Problem statement:
Given the matrix
$\mathsf{M} = \begin{bmatrix} 0 & 0 & 0 & 0 & 0 \\ 0 & 0 & 0 & 0 & 0 \\ a & b & c & b & a \\ 0 & 0 & 0 & 0 & 0 \\ 0 & 0 & 0 & 0 & 0 \end{bmatrix}$,
what are the conditions on $a$, $b$, and $c$ such that $\mathsf{M}$ is positive semidefinite?
Solution attempt:
The eigenvalues of $\mathsf{M}$ are given by
$\begin{bmatrix} 0 \\ 0 \\ 0 \\ 0 \\ c \end{bmatrix}$.

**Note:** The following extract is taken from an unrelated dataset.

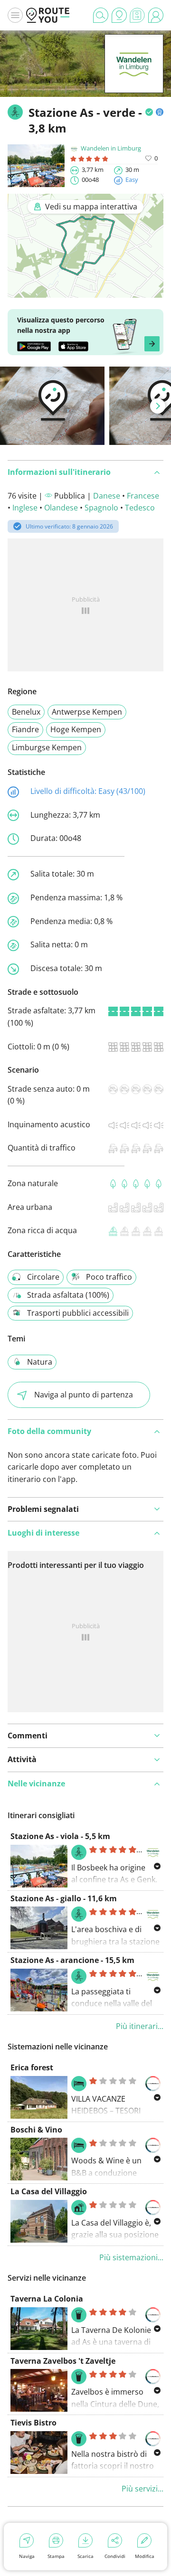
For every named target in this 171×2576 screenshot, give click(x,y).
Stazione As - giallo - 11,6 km (63, 1898)
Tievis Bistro (33, 2422)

Does this mean that $c \geq 0$ for $\mathsf{M}$ to be positive semidefinite, independent of the values of $a$ and $b$?
$M$ is PSD if and only if the symmetric matrix $M + M^T$ has non-negative eigenvalues. In this case, we find that $M$ is PSD if and only if $c \geq 0$ and $a = b = 0$.
Note in particular that $M + M^T$ has the principal submatrices $$ \pmatrix{0&a\\a&2c}, \quad \pmatrix{0&b\\b&2c} $$ The first matrix is indefinite whenever $a \neq 0$, and the second is indefinite whenever $b \neq 0$.